The end game against ISIS is very messy
by Stephen Bryen
On December 7th 2016 Coalition Forces (otherwise not identified) bombed Mosul’s largest and most important hospital. As of this writing there is little information about the number of casualties. What the Coalition has told us is that the hospital was being used by ISIS fighters and, at the request of Iraq’s armed forces, the Coalition struck the hospital. The Coalition claimed it did not know if there were civilians in the hospital, or doctors for that matter. But given the intensity of the fighting and the large number of casualties on all sides, you can be pretty sure there were. Any medical facility, even the most primitive, is filled with the wounded.
This attack comes on the heels of another one, this carried out ostensibly by Iraq’s air force. This was in the near-border town of Qaim, in Anbar province. There three airstrikes hit a busy market, killing 55 civilians, among them 12 women and 19 children. According to press reports, 8 “militants” (meaning ISIS fighters) were killed and deposited in the town morgue.
These attacks, and others like them, have been happening with increasing frequency because the enemy, mostly ISIS but other Islamists as well, often embed themselves in public buildings, hospitals, market places, mosques, schools and homes. And they do other things to make a community a human shield which has two effects: it makes it hard to eradicate the ISIS or Islamic threat because of civilian casualties; it helps turn the civilian population, as battered as it has been by these nefarious fighters, willing to accept the Islamists if only they will be left alone.
The US has been fond of complaining to Israel often, loudly and publicly when Israel retaliated against rocket attacks on its civilian population by Hamas and Hezbollah. In particular, the US has bought forward these complaints, as in Gaza, even when there was significant mitigating evidence showing that many of the “casualties” were staged by Hamas. But that did not prevent the State Department, the President and the UN’s Secretary General Ban Ki-moon from condemning the Israeli air strikes.
On the other hand, when Saudi Arabia carried out either singly or in a coalition strike in Yemen blasting a funeral, killing a large number of men, women and children, Washington kept its mouth shut, and so did the hypocritical UN.

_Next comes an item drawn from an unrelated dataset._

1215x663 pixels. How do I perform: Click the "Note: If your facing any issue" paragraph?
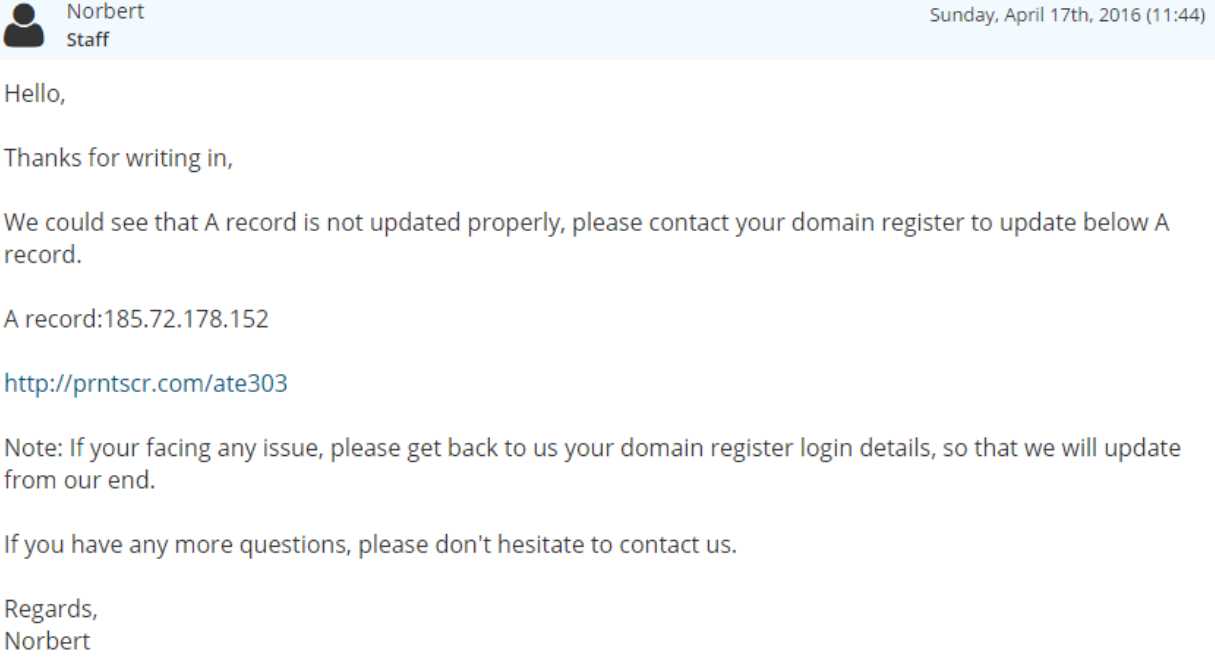[592, 448]

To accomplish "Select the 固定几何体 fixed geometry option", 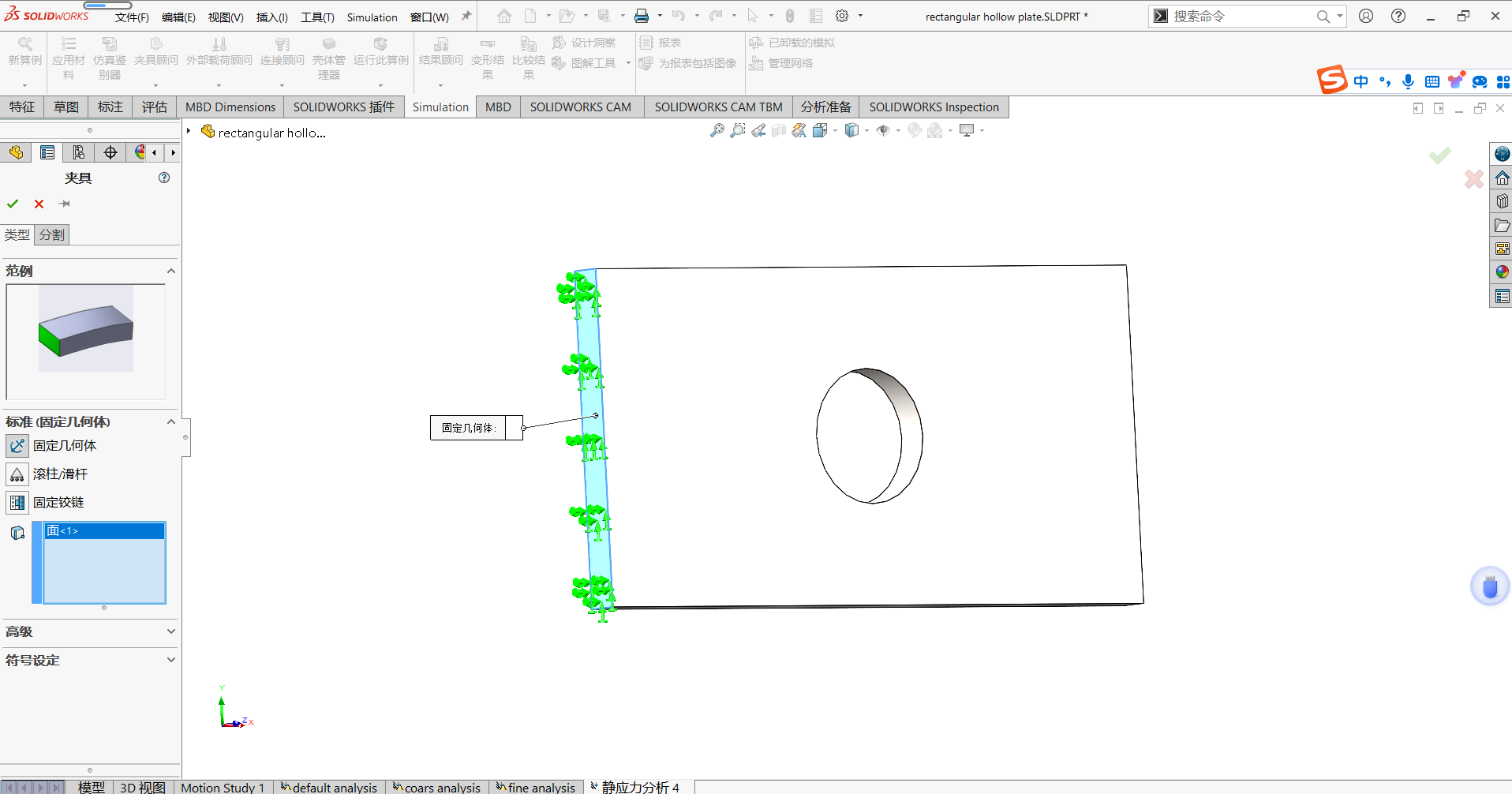I will (65, 446).
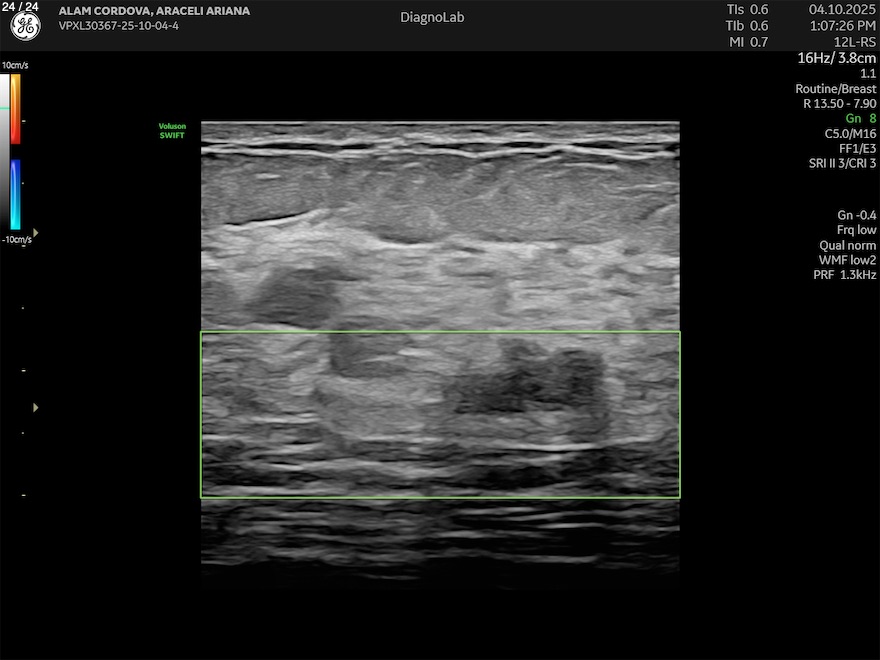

All of this tells us that there is a double standard that is very troubling. The United States, including the President and the Secretary of State, constantly complain about Russia’s attacks in Aleppo, which are hard to defend rationally. But they have very little moral authority to bring to the table when hospitals, schools, market places, weddings and plenty of other targets are struck by US or US-supported air attacks.
Even so, it is true that the US has been among the better states in trying to make sure that it targets real terrorists. But such care, no matter how admirable, cannot prevent mistakes nor can it replace real military necessity. The Mosul hospital could be explained by military necessity; certainly the attack meant that the Coalition (led by the United States) needed to get a waiver of the usual policy to carry out the strike.
What is even more clear is that the end game of eradicating ISIS is very messy. No doubt somewhere there is a tradeoff between casualties now, and casualties later if we don’t counter-attack effectively. These strikes are the unfortunate price that needs to be paid, no matter how offensive to our moral standards and our religious traditions. It would just be nice that once in a while American politicians, along with their colleagues in Europe, Turkey and in the UN treated Israel fairly. Israeli rules of engagement are, remarkably, even more stringent that ours, and the problem they face borders on the existential whereas we can walk away if we decide to do so.